Low-latency extremely accurate input timing is by far the hardest thing to handle in an emulator.
Generally the emulator will complete emulation for an entire video frame in a couple of ms, which implies it idles doing nothing for 10+ms. All the events that arrive in that time then get delivered 'simultaneously' to the emulation (which can delay them the appropriate amount of time that it would take to receive them over e.g. a serial port, but they still arrive in these big chunky clumps).
Trying to solve this problem is very hard. You could try to do a fine-granularity wait (e.g. on every video line) but this is then subject to timing issues when you don't get your timeslice (and you won't get your timeslice moderately frequently on any non-realtime OS). You can buffer all input a frame ahead, including timing information, and replay it accurately. But this pumps latency into the system. And all solutions require some work to be going on at a very fine granularity which is a right pain on power consumption, free cycles for the rest of the system and the like; even modern operating systems are only just starting to think about even 1ms timeslices, let alone 64us or similar.

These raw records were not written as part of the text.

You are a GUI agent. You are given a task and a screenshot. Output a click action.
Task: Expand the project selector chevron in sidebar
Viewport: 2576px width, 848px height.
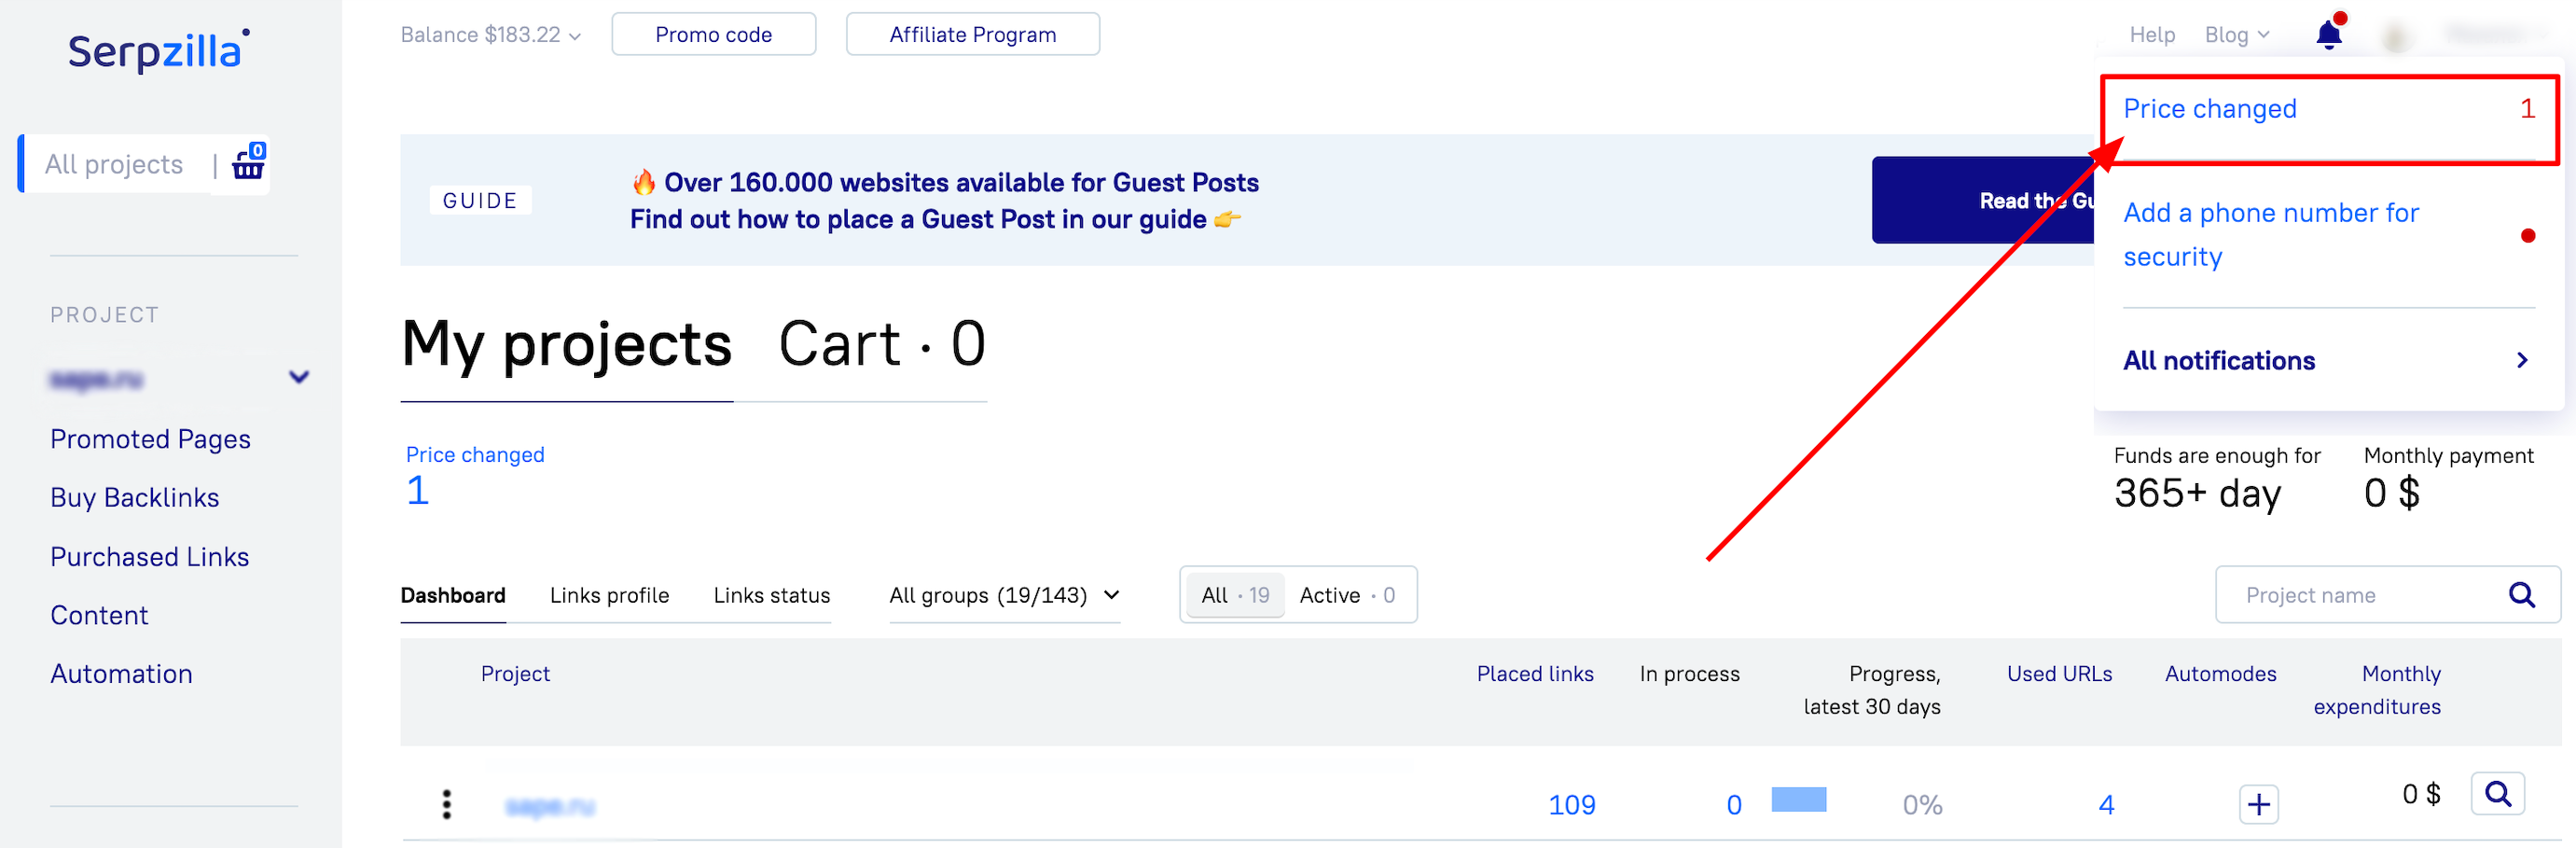point(299,377)
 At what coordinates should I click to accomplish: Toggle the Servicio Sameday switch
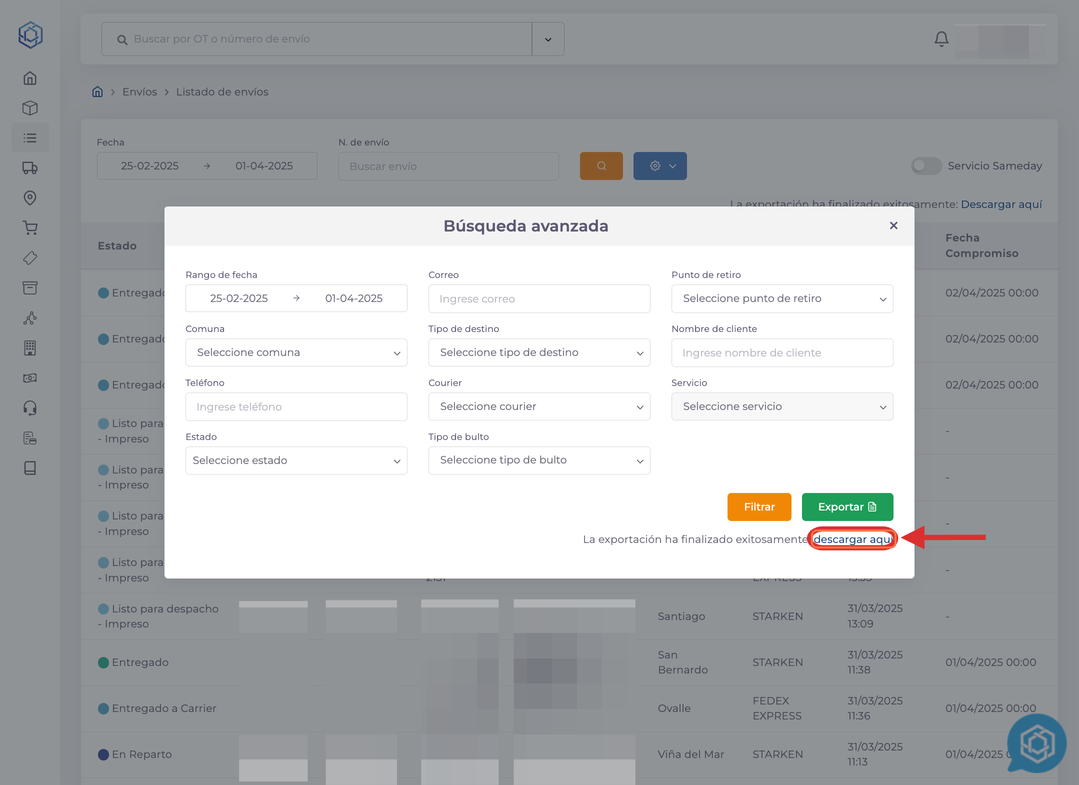tap(926, 166)
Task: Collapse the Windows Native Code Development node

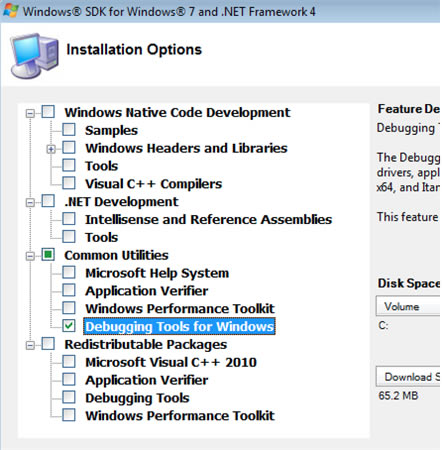Action: [x=30, y=113]
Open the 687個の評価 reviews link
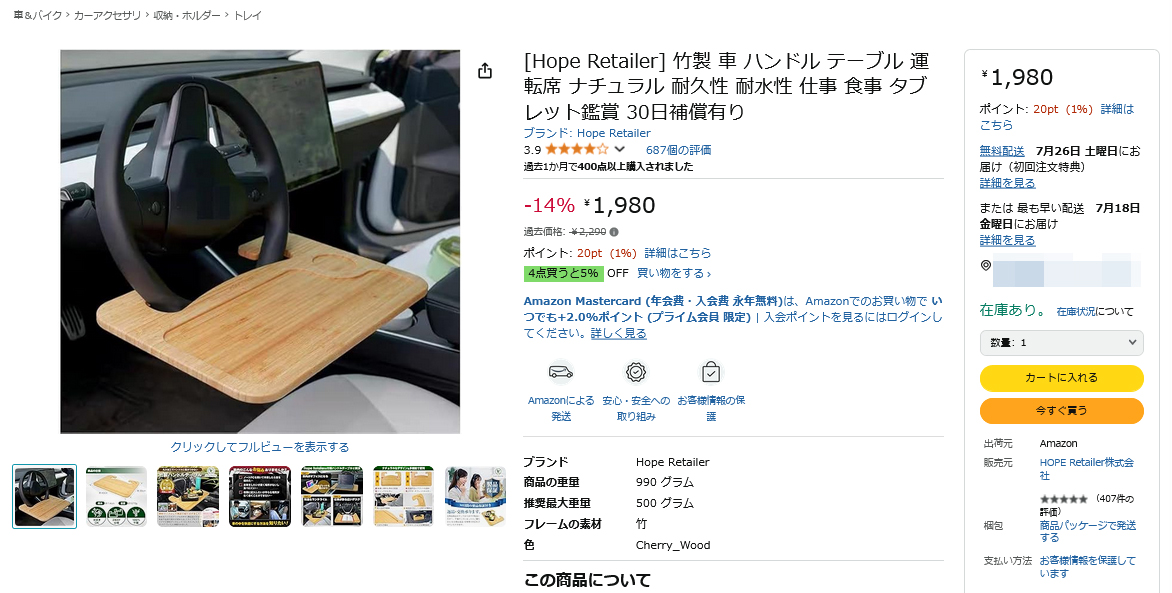Viewport: 1172px width, 593px height. point(678,150)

It's generally not a large problem for one-way communication, but bidirectional communication runs hard into this. E.g. using a network to emulate serial; two emulators connected via the network will really struggle to handle any handshaking protocol at decent speed because if it sends then listens it's often likely to see 10ms delays in the response, and 19200 baud should be able to see a response in under 1ms always. I ran into this trying to get serial-via-network working for Populous, Stunt Car Racer and the like.